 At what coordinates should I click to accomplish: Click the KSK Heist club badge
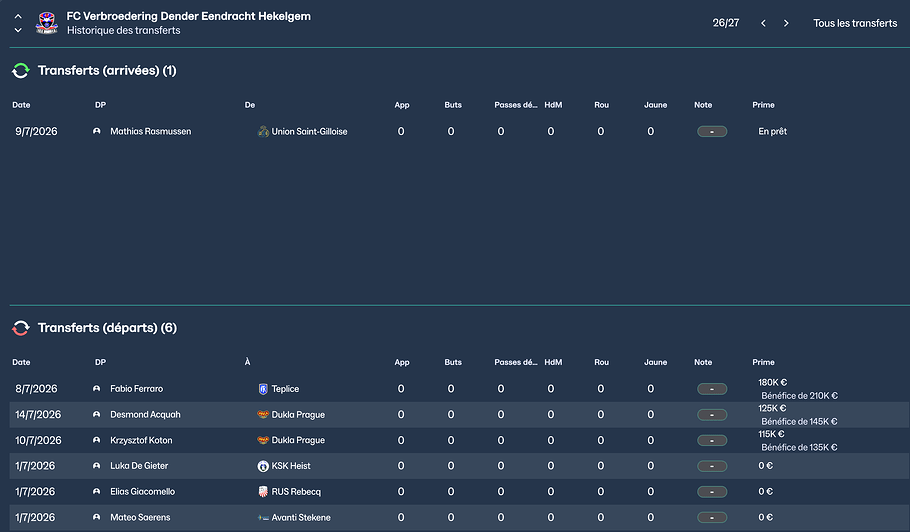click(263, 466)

- - -

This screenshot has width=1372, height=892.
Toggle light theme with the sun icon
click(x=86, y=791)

- - -

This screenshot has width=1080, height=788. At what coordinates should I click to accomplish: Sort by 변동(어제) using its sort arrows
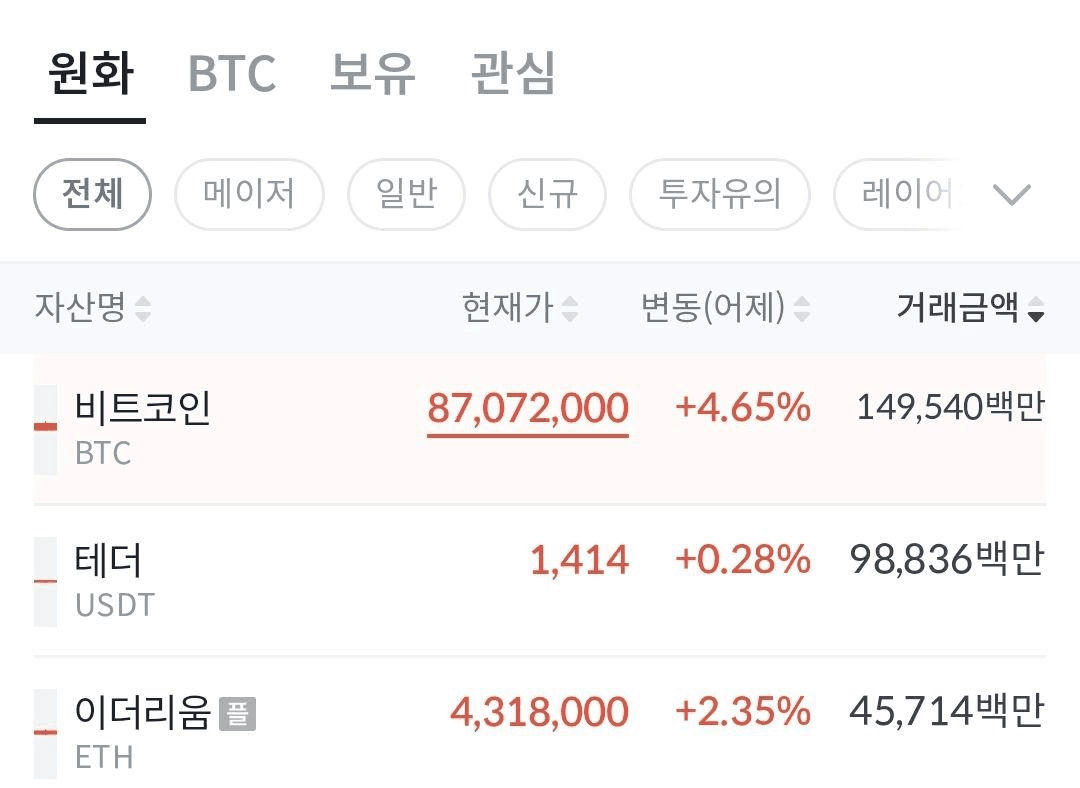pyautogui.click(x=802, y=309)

- - -

REQUIRED WORK >>
Can you give the lines between the one holding "At what coordinates should I click to accomplish: Click" and the one holding "click(263, 466)", inclusive, again with "badge" replaced by "logo", everything else unchanged and the pictures left out?

SOLUTION TO THIS TASK >>
 At what coordinates should I click to accomplish: Click the KSK Heist club logo
click(263, 466)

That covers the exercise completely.